## Angezeigte Einträge
++++++
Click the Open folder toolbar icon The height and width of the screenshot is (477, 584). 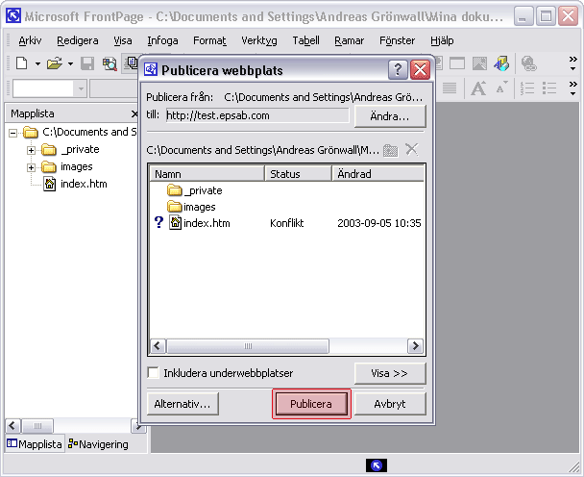(x=55, y=63)
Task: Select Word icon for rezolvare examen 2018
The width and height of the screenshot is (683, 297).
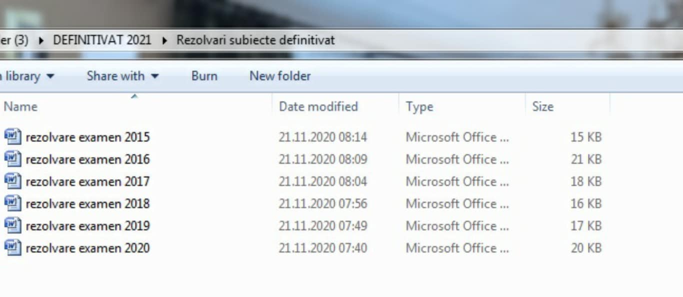Action: (x=13, y=204)
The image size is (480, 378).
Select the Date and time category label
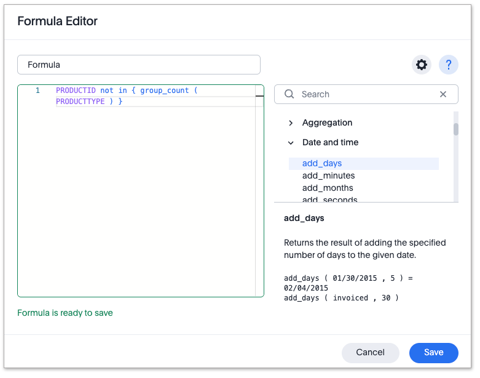(x=330, y=143)
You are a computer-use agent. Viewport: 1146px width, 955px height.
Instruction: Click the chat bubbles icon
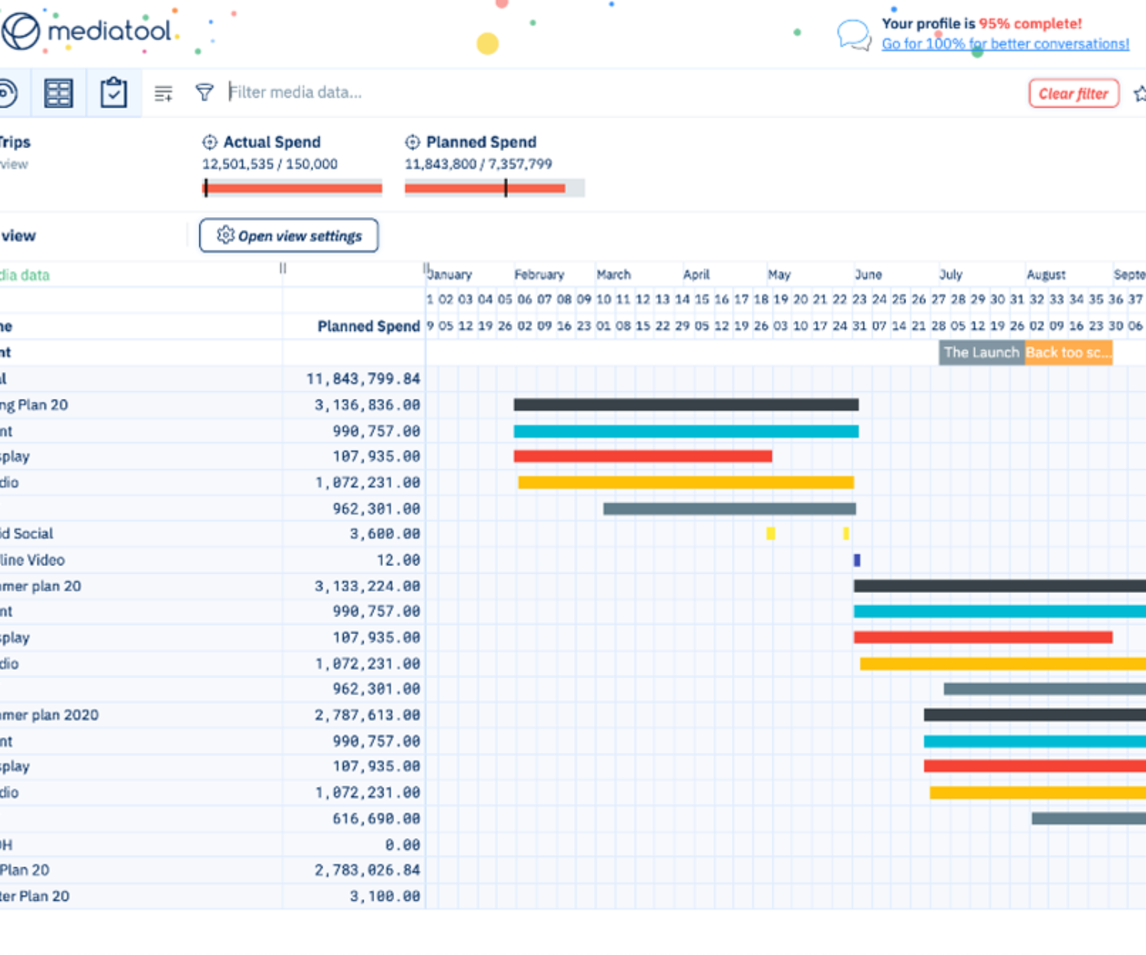coord(853,34)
++++++
## Zu erledigende Aufgabe
Ändere in den Einträgen von der Zeile, die „The image size is (480, 378).“ enthält, bis zum Ende der Einträge „chat bubbles icon“ in „chat bubbles button“. Gib diese Zeilen sonst unverändert und ohne die Bilder wieder.

## Antwort zur Übung
The image size is (480, 378).
Select the Date and time category label
(x=330, y=143)
You are a computer-use agent. Viewport: 1146px width, 955px height.
Instruction: Click the chat bubbles button
coord(853,34)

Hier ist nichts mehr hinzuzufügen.